(Beginning of DATA TO USE)

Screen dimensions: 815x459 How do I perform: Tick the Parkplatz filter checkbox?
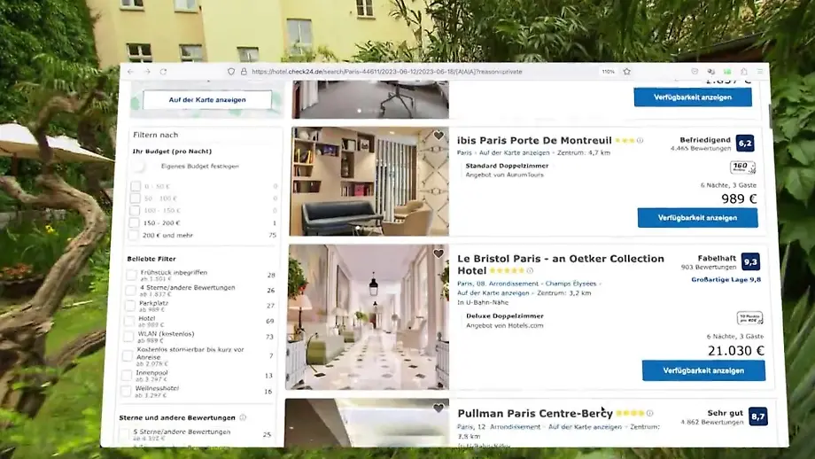coord(130,306)
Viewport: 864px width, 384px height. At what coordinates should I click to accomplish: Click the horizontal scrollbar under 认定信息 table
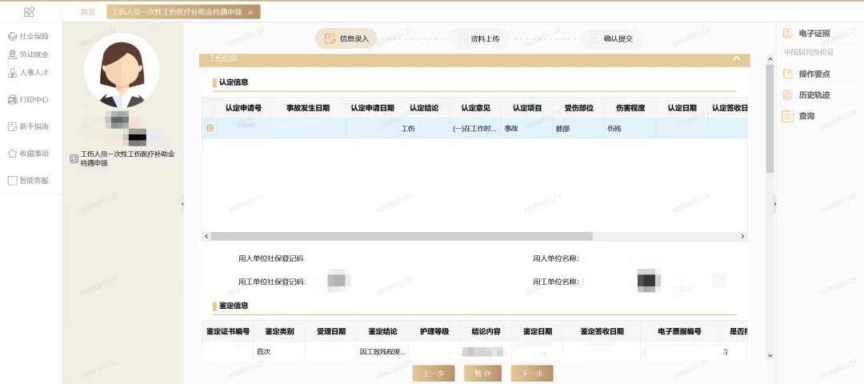(x=400, y=237)
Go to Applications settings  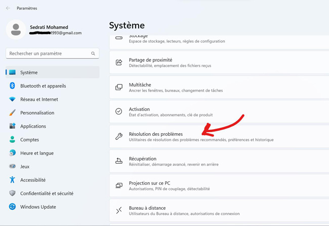coord(33,126)
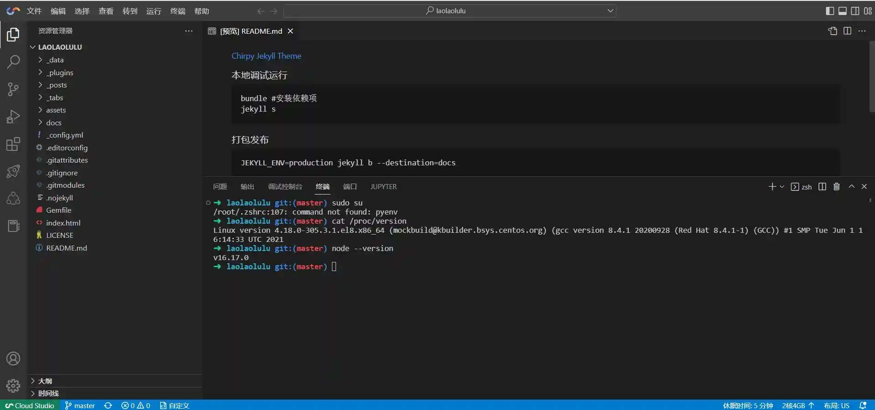Switch to the 输出 panel tab
Image resolution: width=875 pixels, height=410 pixels.
click(x=247, y=187)
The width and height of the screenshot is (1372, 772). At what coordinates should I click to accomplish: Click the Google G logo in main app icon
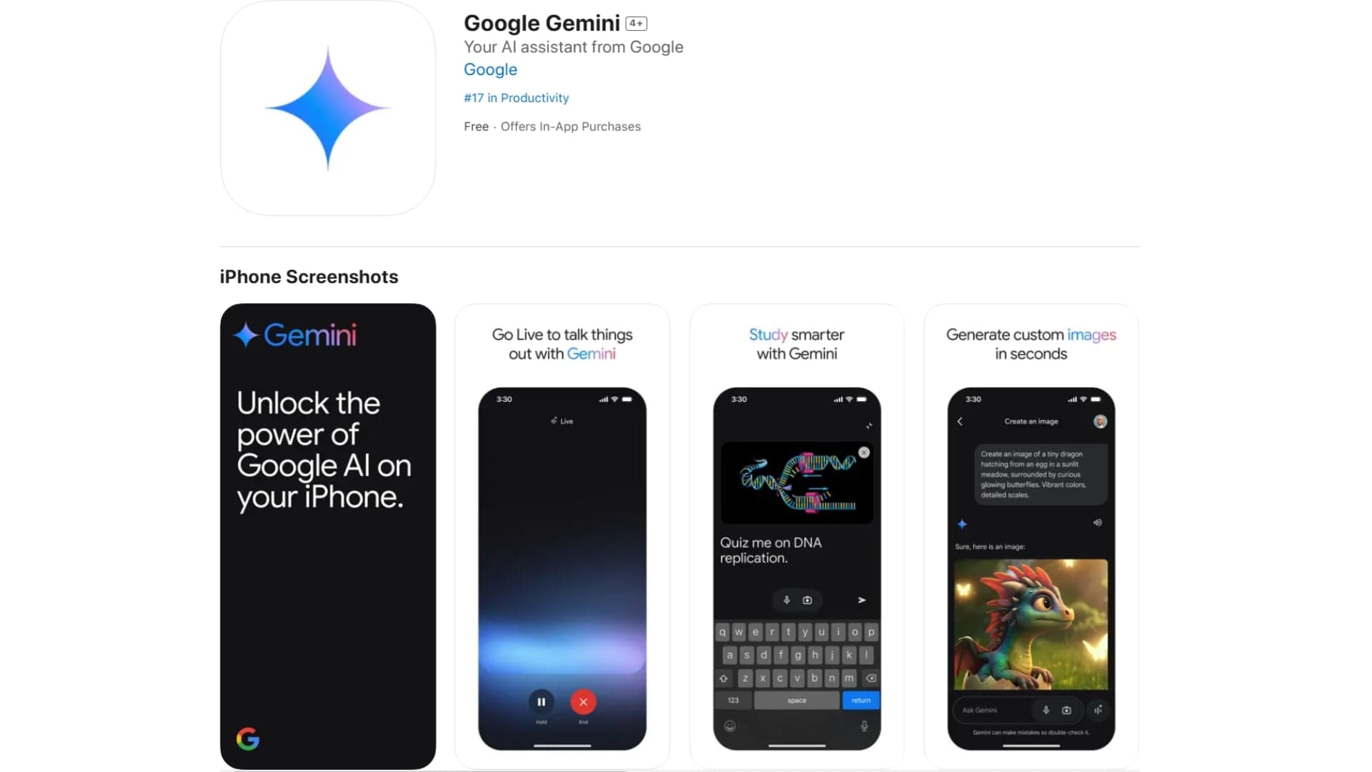248,738
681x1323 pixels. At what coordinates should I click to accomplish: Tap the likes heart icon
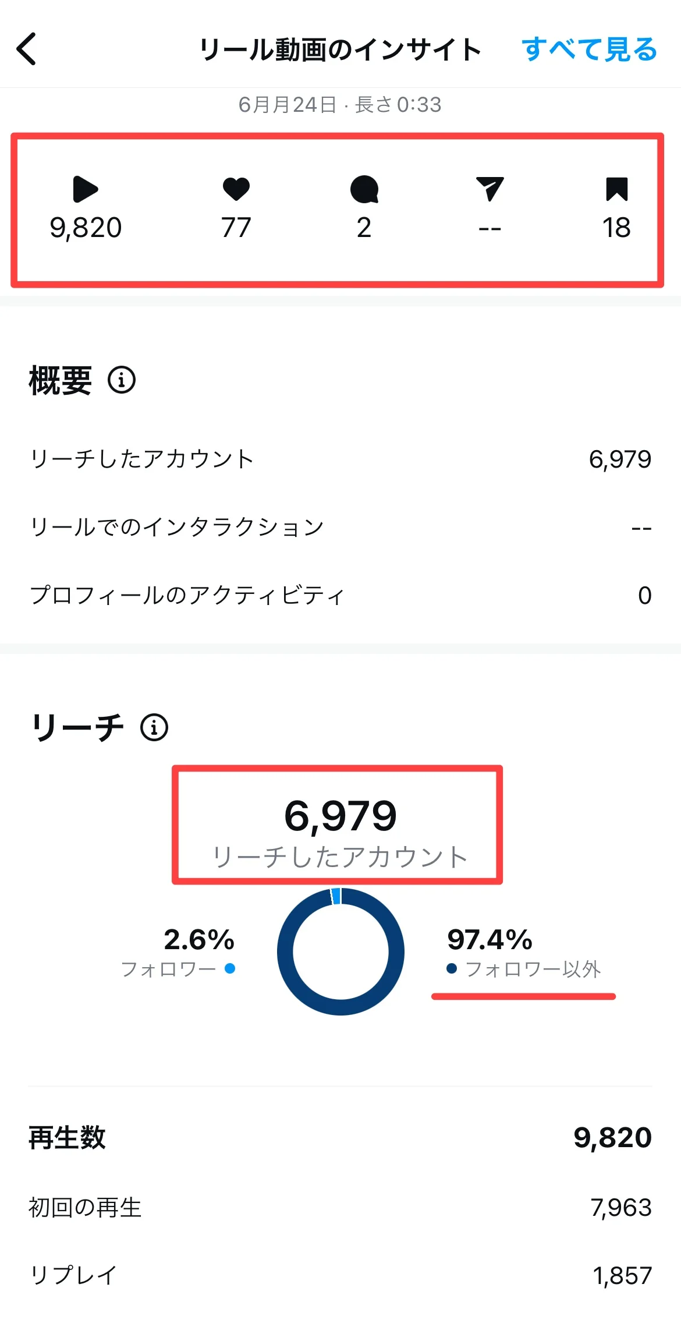click(x=236, y=189)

(End of DATA TO USE)

Beginning with the line containing "681x1323 pixels. At" and ending with the last line of the material, output each line exactly; do not include pictures.

681x1323 pixels. At what coordinates should I click to accomplish: Tap the likes heart icon
click(x=236, y=189)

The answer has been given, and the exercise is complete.